#### Given task:
In the material below, arrange the lines from the one containing "The height and width of the screenshot is (404, 680)." through the one containing "pos(485,348)", both included, as a Markdown table with the columns Row and Material line, skipping blank lines. Omit the pictures.

#### Data for processing:

* start *

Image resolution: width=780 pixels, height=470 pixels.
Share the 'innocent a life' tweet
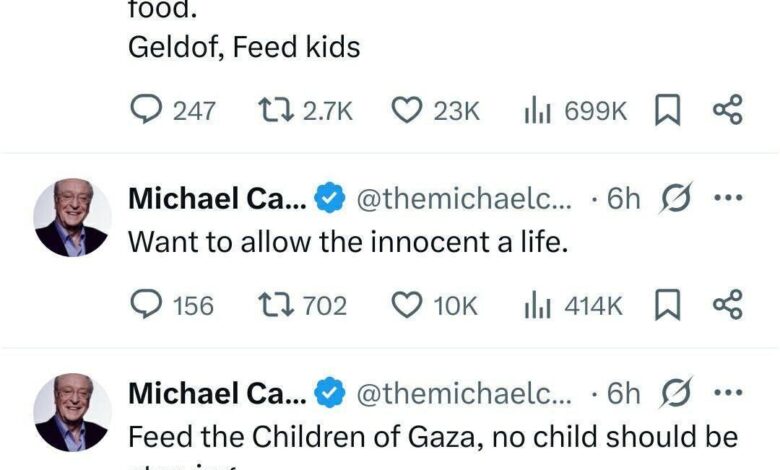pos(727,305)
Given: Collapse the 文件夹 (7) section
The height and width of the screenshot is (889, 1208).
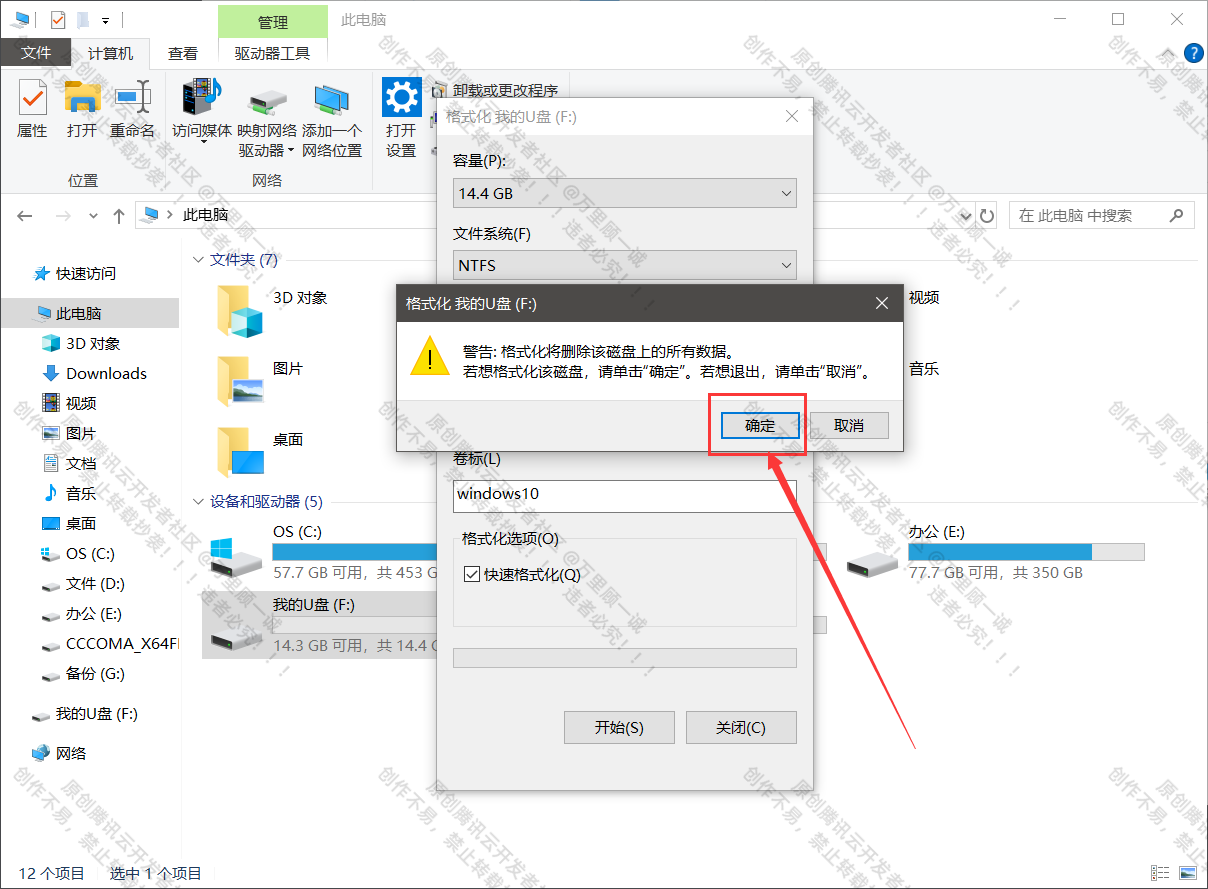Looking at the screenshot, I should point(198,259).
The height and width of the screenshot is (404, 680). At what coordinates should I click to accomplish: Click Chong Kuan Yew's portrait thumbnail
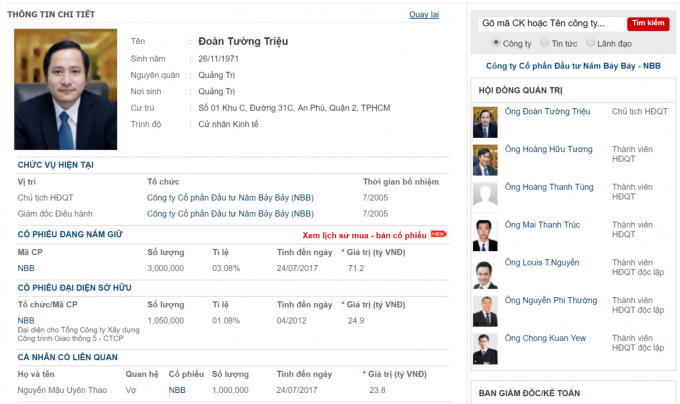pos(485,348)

* end *
* start *

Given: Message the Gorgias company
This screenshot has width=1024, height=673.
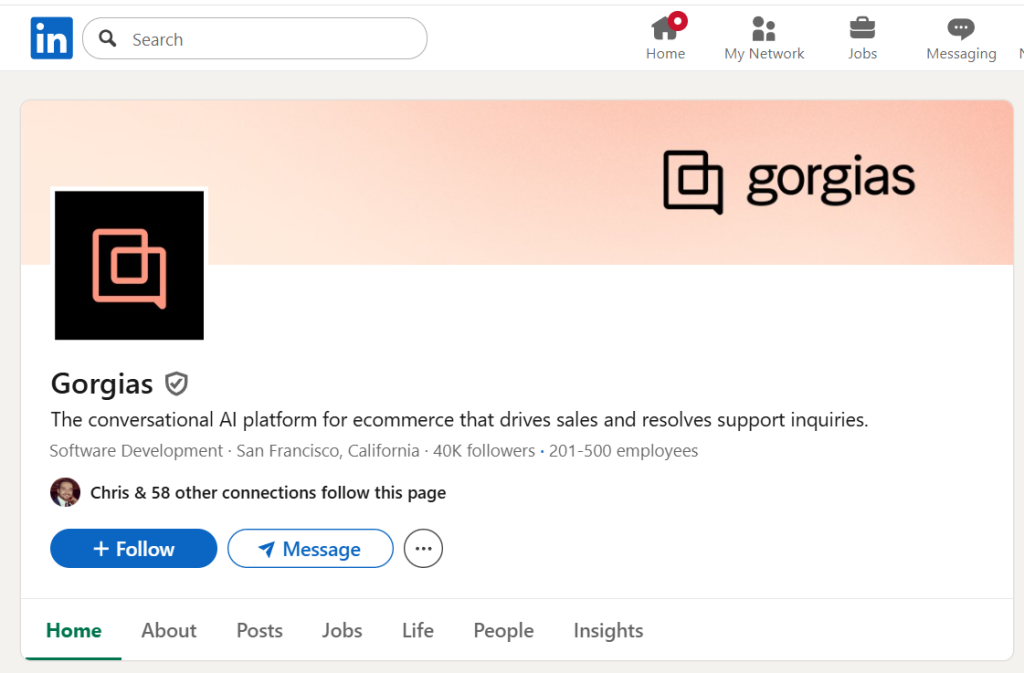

* end *

#### Full answer:
| Row | Material line |
|---|---|
| 1 | The height and width of the screenshot is (404, 680). At what coordinates should I click to accomplish: Click Chong Kuan Yew's portrait thumbnail |
| 2 | pos(485,348) |